Judge declares impasse in McCourt case
A judge declared an impasse Tuesday over efforts to settle who owns the Los Angeles Dodgers after a bitter divorce between the couple who bought the team six years ago.
Superior Court Judge Peter Lichtman had given both sides more than a week to accept a settlement proposal, which was kept confidential.
Lichtman declared an impasse and reported it to Superior Court Judge Scott Gordon, who presided over an 11-day trial that centered on whether a postnuptial marital agreement is valid, said court spokeswoman Patricia Kelly.

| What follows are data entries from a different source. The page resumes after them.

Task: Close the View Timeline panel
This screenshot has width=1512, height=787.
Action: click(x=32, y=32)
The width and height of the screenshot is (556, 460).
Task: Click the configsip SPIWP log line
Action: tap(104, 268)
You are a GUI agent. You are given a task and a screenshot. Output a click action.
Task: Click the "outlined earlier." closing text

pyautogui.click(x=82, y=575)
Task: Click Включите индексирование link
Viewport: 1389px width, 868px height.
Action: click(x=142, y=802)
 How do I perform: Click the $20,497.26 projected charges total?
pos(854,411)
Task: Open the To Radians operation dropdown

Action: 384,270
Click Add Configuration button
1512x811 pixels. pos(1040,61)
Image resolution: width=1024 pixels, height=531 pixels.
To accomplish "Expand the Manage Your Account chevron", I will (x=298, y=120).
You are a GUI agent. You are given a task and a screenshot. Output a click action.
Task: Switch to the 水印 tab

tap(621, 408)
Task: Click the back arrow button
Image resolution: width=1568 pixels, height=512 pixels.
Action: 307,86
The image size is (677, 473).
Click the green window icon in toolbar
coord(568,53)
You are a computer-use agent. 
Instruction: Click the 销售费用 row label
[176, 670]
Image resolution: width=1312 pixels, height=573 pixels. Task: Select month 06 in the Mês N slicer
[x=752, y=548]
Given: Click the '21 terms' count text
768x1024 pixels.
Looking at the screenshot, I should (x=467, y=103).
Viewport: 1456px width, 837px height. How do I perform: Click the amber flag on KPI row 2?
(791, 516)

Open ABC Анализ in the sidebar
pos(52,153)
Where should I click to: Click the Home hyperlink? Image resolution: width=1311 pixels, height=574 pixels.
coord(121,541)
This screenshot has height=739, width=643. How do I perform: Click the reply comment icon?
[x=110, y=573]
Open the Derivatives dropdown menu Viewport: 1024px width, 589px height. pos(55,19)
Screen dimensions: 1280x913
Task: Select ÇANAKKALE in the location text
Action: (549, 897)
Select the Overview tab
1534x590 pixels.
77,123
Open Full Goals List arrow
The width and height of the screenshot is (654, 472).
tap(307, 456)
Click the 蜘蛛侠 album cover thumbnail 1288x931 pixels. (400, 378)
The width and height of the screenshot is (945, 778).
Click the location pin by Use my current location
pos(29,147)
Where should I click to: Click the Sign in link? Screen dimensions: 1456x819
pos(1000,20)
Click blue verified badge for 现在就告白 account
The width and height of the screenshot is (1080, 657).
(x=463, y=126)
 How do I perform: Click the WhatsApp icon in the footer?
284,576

Attorney Marc Seltzer, who represents Frank McCourt, said in a statement that his client accepted the proposal by Lichtman.
"He felt it was the responsible thing to do for his family, the Dodgers organization and the entire community," Seltzer said.
An impasse occurs when two sides are unable to reach an agreement, which likely means Jamie McCourt rejected the proposal, Seltzer said. Lichtman wasn’t going to inform either side if the other hadn’t accepted the deal.
Michael Kump, a lawyer for Jamie McCourt, couldn’t say if his client agreed or declined the proposal.
"We believe the court ordered complete confidentiality regarding the settlement proposal and everything related to it," Kump said. "It would be a violation if we said anything at all."
The McCourts’ divorce recently was finalized after the couple were married for nearly 30 years. They have four grown sons.
The McCourts are awaiting Gordon’s decision on whether a postnuptial marital agreement they signed in 2004 is valid. The 10-page document exists in two versions: one that gives Frank McCourt sole ownership of the Dodgers, the stadium and the surrounding property, worth hundreds of millions of dollars; and one that doesn’t.
A family attorney testified during the divorce trial that he changed a key portion of the marital agreement that went from excluding the Dodgers from Frank McCourt’s separate property to including the team, and didn’t tell the couple.
Jamie McCourt, who filed for divorce in October 2009, wants the agreement thrown out and their assets divided as community property. She believes she was the team’s co-owner and would never have signed away her purported stake in the Dodgers had she know the agreement took it from her.
Frank McCourt has argued the pact was his wife’s idea so she could protect her separate property — a group of opulent homes — from his business creditors.
The McCourts lavish spending habits and their business acumen with the Dodgers has been on full display. Legal bills alone are estimated to surpass $20 million.
Dodger fans had complained Frank McCourt was unwilling to spend money to improve the team, but so far this off-season he has acquired ex-Padres pitcher John Garland, Giants infielder Juan Uribe and hurlers Hiroki Kuroda and Ted Lilly.
Gordon has until Jan. 19 to issue his ruling, Kelly said.